Letting children choose...

A few days ago I wrote about the idea of giving children and teenagers the facts about things and then letting them make their own choices. I expressed the view that this is the last thing that most parents do and that in general our idea of 'giving them the facts' means launching a ruthless and sophisticated PsyOps campaign in order to bring them into the fold and compel them to adopt our own prejudices about the world. I want today to consider the wisdom of allowing them to make choices about their long term future in the first place, whether or not they access to objective information. In other words, even when they have got hold of the facts, should they be given a free hand in choosing what to do? Should we ask our children if they wish to study for and sit examinations? Should we let them decide whether they attend school or are educated at home?

Anybody with a child or teenager will be familiar with the experience of seeing their child do something dangerous or mad and then asking the child afterwards, 'Why on earth did you do that?' The answer is usually a shrug of the shoulders and perhaps a few words of explanation along the lines of 'I don't know' or 'It seemed like a good idea'. I did any number of stupid things as a teenager. One that sticks in the memory is the day I was walking past a multi-story car-park with some friends. I was fifteen. Without any warning, I suddenly bolted from the group and ran to the car-park. I then climbed up the outside, right to the top. I could not even today, over forty years later, explain why I did this; it just seemed a good idea at the time! I am sure that adult readers will have their own cringe-making memories of doing stupid things at a similar age. These might include girls having unprotected sex with complete strangers, swallowing pills containing unknown substances, getting into a car driven by a drunk person and hitch-hiking home at two in the morning. It's what teenagers do.

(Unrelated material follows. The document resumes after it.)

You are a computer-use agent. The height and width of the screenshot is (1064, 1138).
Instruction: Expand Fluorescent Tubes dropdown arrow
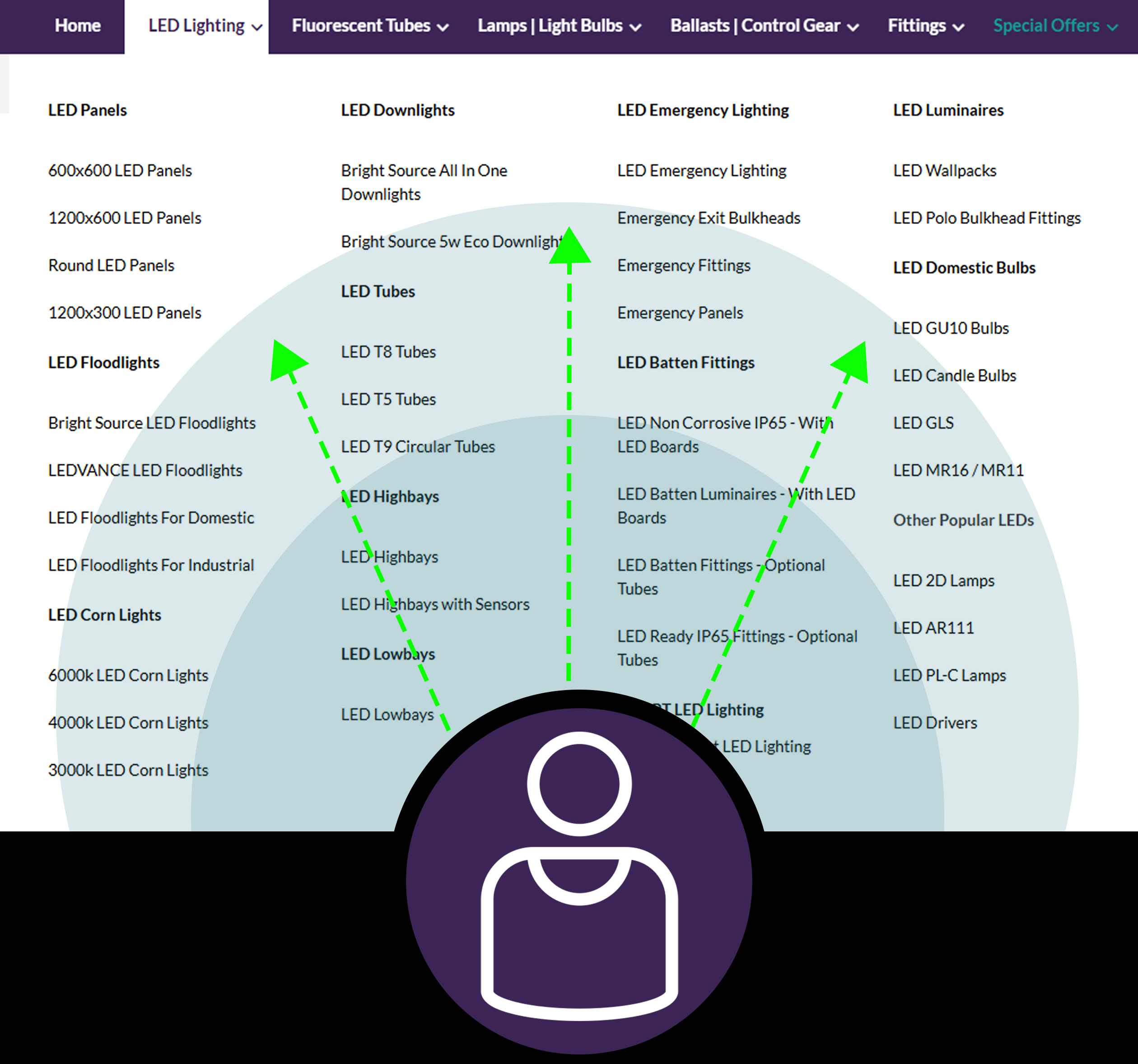click(x=443, y=27)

The reason that children and teenagers do all sorts of silly and hazardous things is because they do not have the ability which adults have of seeing the probable or possible consequences of their actions. They act now and think later. For a twelve or thirteen year-old, the present is real and the future a vague and meaningless abstraction. A month is long time, a year is an eternity and five years in the future is an inconceivably distant point even to contemplate. This is of course very right and proper. We would not really want our children to be constantly fretting about the future; if they can't live for the present now, whenever can they? This does mean though that they are not really the best people to make plans for five or ten years in the future. We do that better because we are used to it. For us, a ten year plan is quite a manageable chunk of time. After all, it is less than half the term of the average mortgage! Asking a twelve year-old to envisage what he will be doing in ten years, on the other hand, is utterly mad. He cannot possibly know what steps he should be taking at the age of twelve to secure his long term future. We see this very clearly when children at school are choosing their options for GCSEs. Here is some advice given to thirteen and fourteen year-olds in Year 9 at a local secondary school;

' You'll be studying these subjects for the next two years, so it's important that you enjoy doing them. What could be worse than being stuck in a classroom doing a subject you wished you'd left behind?
That said, you should also try and think about the future. Do you need this subject for your future plans such as university or a job?'

This is sheer lunacy! They don't have any future plans for jobs or university at thirteen; not unless they are very weird and atypical children. What sort of factors do these kids really take into consideration when they choose their options? Here are some genuine quotations from actual children in Year 9. 'I wanted to do history 'cause my mates are doing it'. 'I'm not doing RS, I hate that Miss Jones that takes it'. 'Art's easier than geography'. 'I hate French!'.
These are children for Heaven's sake, you can't possibly expect them to make a reasoned decision, weighing up the various pros and cons, considering their future job or university course.

Now I know that we home educating parents have children who are smarter/more sensitive/sensible/thoughtful/artistic/socially aware and so on than schooled children, but all the same, their brains are still wired up in the same haphazard and irrational way as other teenagers. You can't even rely upon them to put their dirty clothes in the washing machine; how on earth can we depend upon them to make serious decisions about their adult life? These decisions are likely to have long lasting effects upon their lives. Studying or not studying for GCSEs, choosing which subjects to study, taking an OU course, that sort of thing

So If allowing our kids to decide is a little too risky, then who on earth should we expect to make choices about their future, including the nature and extent of their education? Wait! I think I know the answer to this one. That would be us as the parents and responsible adults, making the decisions on behalf of our children based upon our superior knowledge and infinitely greater ability to plan ahead. Frankly, the idea of abdicating responsibility for my child's education and allowing her to make the choices at a young age would have struck me as foolhardy and reckless in the extreme. The only sufferer from such a course of action would have been my daughter herself and that alone was good enough reason for not doing it.